Though tannery is an indispensable industry for the economic and social growth of a country, the fact that the wastewater generated by these industries gets directly discharged into the nearby water body with insufficient treatment is alarming. Most of the physicochemical parameters investigated in this study showed that almost all the effluent characteristics were above the provisional discharge limit set by ISI. In the present study, experiments have been conducted for the removal of Cr(VI) and Pb(II) from the tannery industrial wastewater using Cs-g-PBA/bent nanocomposite as an adsorbent.
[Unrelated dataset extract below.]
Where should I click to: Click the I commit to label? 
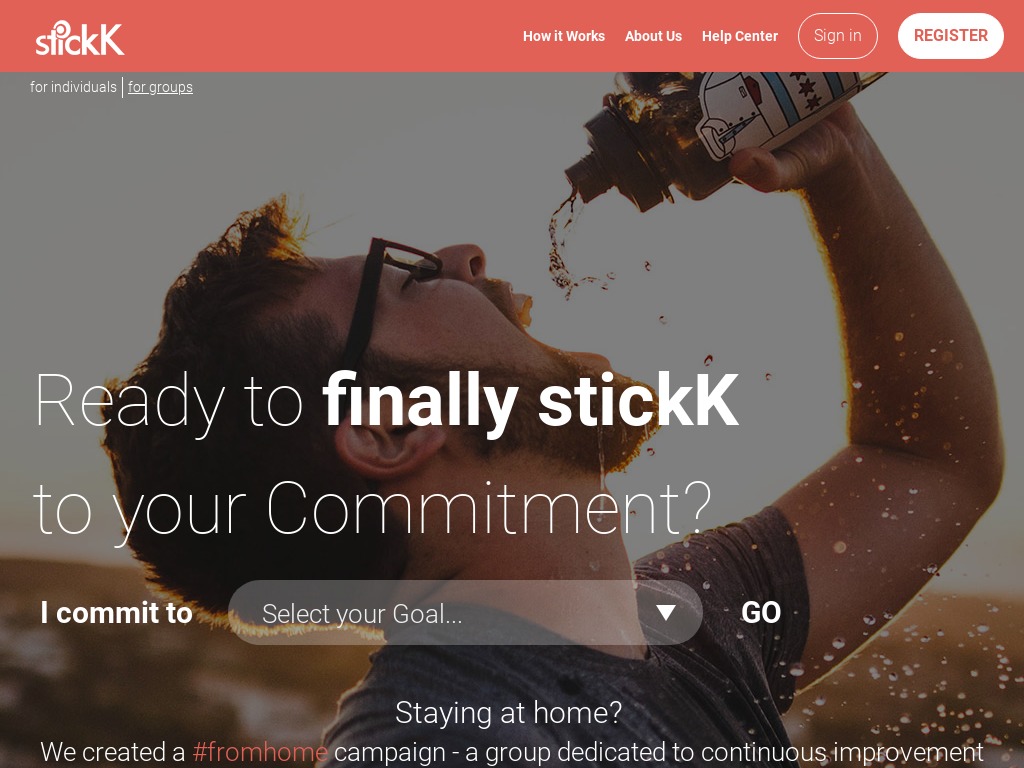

To know the ability of Cs-g-PBA/bent, the experiments were conducted with varying adsorbent dosage, contact time and pH.

The results showed that the maximum removal percentage of Cr(VI) in the tannery industrial wastewater at an optimum adsorbent dosage of 5 g, contact time of 240 min and pH of 3 was 97.81 %. Also, the resultant maximum removal percentage of Cr(VI) in tannery industry wastewater with optimum processing parameters was verified with the other physicochemical parameters of BOD, COD, total hardness, TDS, TSS, TS, salinity, turbidity, electrical conductivity and sodium in the tannery industry wastewater. Further, it was understood that the various pollutants of tannery wastewater like hexavalent chromium, total hardness, TSS and turbidity were reduced to the maximum extent of satisfaction with a comparatively economical absorption process. As this process is promising, it can be concluded that chitosan-g-poly (butyl acrylate)/bentonite nanocomposite is more effective for removal of heavy metals and reduction of concentration of physicochemical parameters from the tannery effluent.